South Sudan: Fighting in Wau Displaces Thousands

MSF

Thousands of people are newly displaced due to fighting in Wau, South Sudan. Doctors Without Borders/Médecins Sans Frontières (MSF) is providing medical care to displaced people in the area through mobile clinics. Dr. David Kahindi, MSF deputy medical coordinator in Wau, gave the following account by phone on Monday:

Just one week ago I drove past the empty land that surrounds the UN base in Wau, South Sudan. Now the same fields are flooded with thousands of people who have fled their homes in fear for their lives.  We know that tens of thousands more people are scattered across the surrounding area. Some are sheltering in a school, in a church and others are totally exposed to the elements in the forest.

On Friday last week, heavy fighting took place in Wau. We don’t yet know how many people were killed, but dead bodies are still lying in the streets. People started running and they still are—even when I am talking to you there are more people arriving at the UN base. They are mostly families with few belongings and urgently seek food, water, shelter and medical care. 

The people we are treating are much sicker than we would have thought, but it is the culmination of months of ongoing instability. We’ve seen gunshot wounds, women who have been raped. We’ve also seen people who just want to express what has happened to them. They are very distressed and have physical manifestations resulting of mental trauma. Today one man came to tell me that his brother had died in the fighting. He was trying to hide, but he was found and killed. He was asking us for help and it is clear that he is very depressed. 

We’ve also treated people who fled the local hospital. Earlier this year patients were pulled from their hospital beds, so it’s not surprising that they don’t feel safe. Today I treated a lady who had severe burns on her hands and abdomen that had gone septic. She was too scared to get back to the hospital. 

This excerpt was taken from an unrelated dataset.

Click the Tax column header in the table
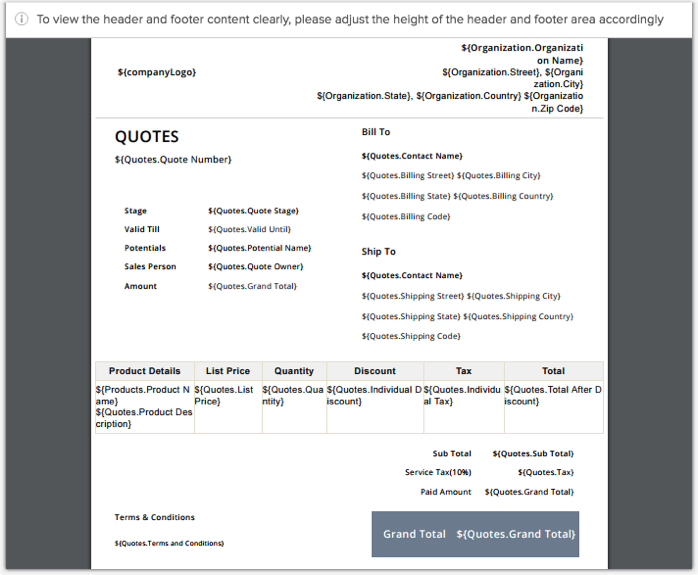Viewport: 698px width, 575px height. (x=464, y=371)
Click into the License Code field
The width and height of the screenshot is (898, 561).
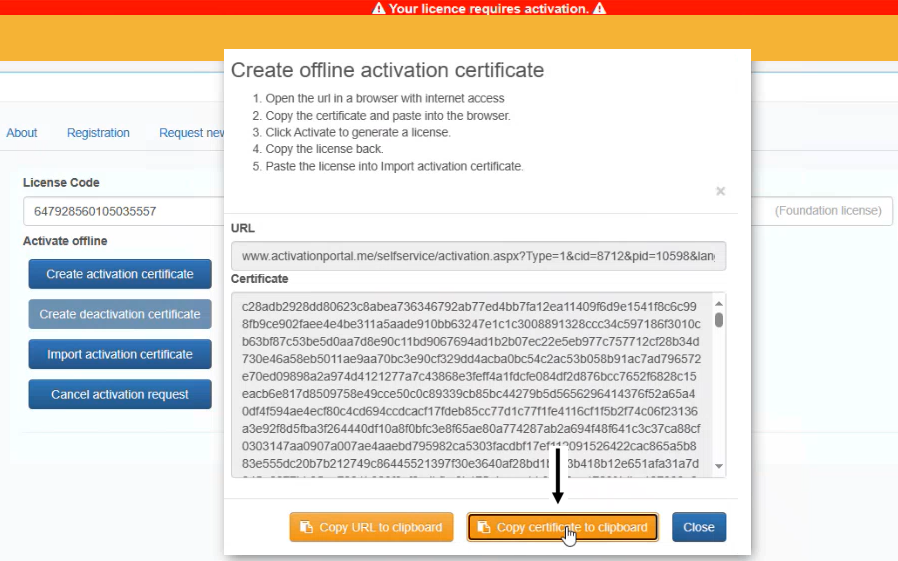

While new waves of people have been forced from their homes in this round of fighting, others have been living outside for months, too scared to return home. We’ve been here for a couple of months, running mobile clinics outside of the town trying to reach some of the most isolated people. Each week we treat cases of severe malaria—people are sleeping outside, under the trees, and don’t have access to bed nets. We also see cases of severe malnutrition every week—people have not been able to cultivate their crops because of the conflict, so food is scarce. People also have upper respiratory tract infections, skin infections and diarrhea—all of which are related to the conditions that they are forced to live in. 

It is possible that there are hundreds if not thousands of people who have been pushed even further away by the fighting. It is those people that I am really worried about—if they are sick and can’t find treatment. We will work tirelessly to try to reach those people in the coming days.

On Sunday and Monday MSF teams ran mobile clinics around the UN base, treating 160 and 174 people respectively. People were much sicker than we would have expected, the impact of months of ongoing insecurity. Main morbidities are malaria (due to the rainy season and limited access to bed nets), malnutrition (it is the traditional hunger gap period, but due to the conflict people have not been able to cultivate), diarrhea and upper respiratory tract infections. We also treated gunshot wounds and women who had been raped.   Yesterday we shipped in two plane loads of supplies including therapeutic food, rape kits and dressings. Today our teams have handed over our activities in the UN base so that we can move further south to find those people who have been pushed further away by the fighting. We will continue to respond to the situation as it evolves.